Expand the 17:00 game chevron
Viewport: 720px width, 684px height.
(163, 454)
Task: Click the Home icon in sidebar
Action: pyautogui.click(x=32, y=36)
__________________________________________________
What is expected
Restate the records word for word, leaving nothing out.

Solution
Expand the 17:00 game chevron
Viewport: 720px width, 684px height.
(163, 454)
Task: Click the Home icon in sidebar
Action: pyautogui.click(x=32, y=36)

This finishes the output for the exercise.